Wednesday, June 18, 2008

Third-Wave Feminism: Pure Light Entertainment

'I certainly hope my new job has nothing to do with my boobs. I am talented, you know. I like to think that my ability had something to do with it!'

Her indignation subsides. I ask her what she will be wearing on the programme, which starts filming this week.

'I don't know. But I am not going to be bullied. What I do know is that I shall continue to wear low-cut dresses,' she adds defiantly.

[Holly] Willoughby's career has risen in trajectory with her burgeoning curves.

Born in Brighton, she was spotted by a talent scout for the modelling agency Storm, and by 17 she was modelling bras for Pretty Polly.

She broke into TV and by 2004 she was presenting the Saturday morning children's show, Ministry Of Mayhem, on which she wore a French maid's outfit and got pelted with cream cakes.

It was during one episode that she first caused mayhem with her cleavage.

While she was dancing with Duncan Jones from Blue, one of her breasts popped out of her Lycra top. She wasn't wearing a bra.

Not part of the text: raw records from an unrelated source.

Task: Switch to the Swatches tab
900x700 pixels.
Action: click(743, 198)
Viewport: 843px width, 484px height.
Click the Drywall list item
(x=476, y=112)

'Oooh, that was awful,' she giggles, returning to cheery mode.

'From then on, I always wore a bra. I've got one on today,' she confides. 'It's green.'

Grateful for that detail, I ask her what she thinks of Simon Cowell, The X Factor's most terrifying judge.

'Well, I don't fancy him, but he has a weird presence. I mean you have to in order to mentor people.'

'You mean he is a sort of Svengali figure?' I inquire. 'Is he from Svengali?' she asks. 'I didn't know that. Is Svengali in Africa?'

It would be easy to mock Holly, but she insists, disarmingly, that she is 'completely ignorant', which is a refreshing change from some of her more pretentious TV colleagues.

But she is not stupid. She is currently engrossed in a thriller about Shakespeare and enjoys books on Tudor England. 'Have you thought of reading the news or presenting Newsnight, Holly?'

She smiles, showing large white molars. 'I'm not qualified. I'm pure light entertainment.'
-- Petronella Wyatt, doing an expose' on the former co-host for Britain's Dancing On Ice (and a career few men could imagine) for the Daily Mail.

1 comment:

  1. I prefer Fearne Cotton. Holly seems a bit dumb to me.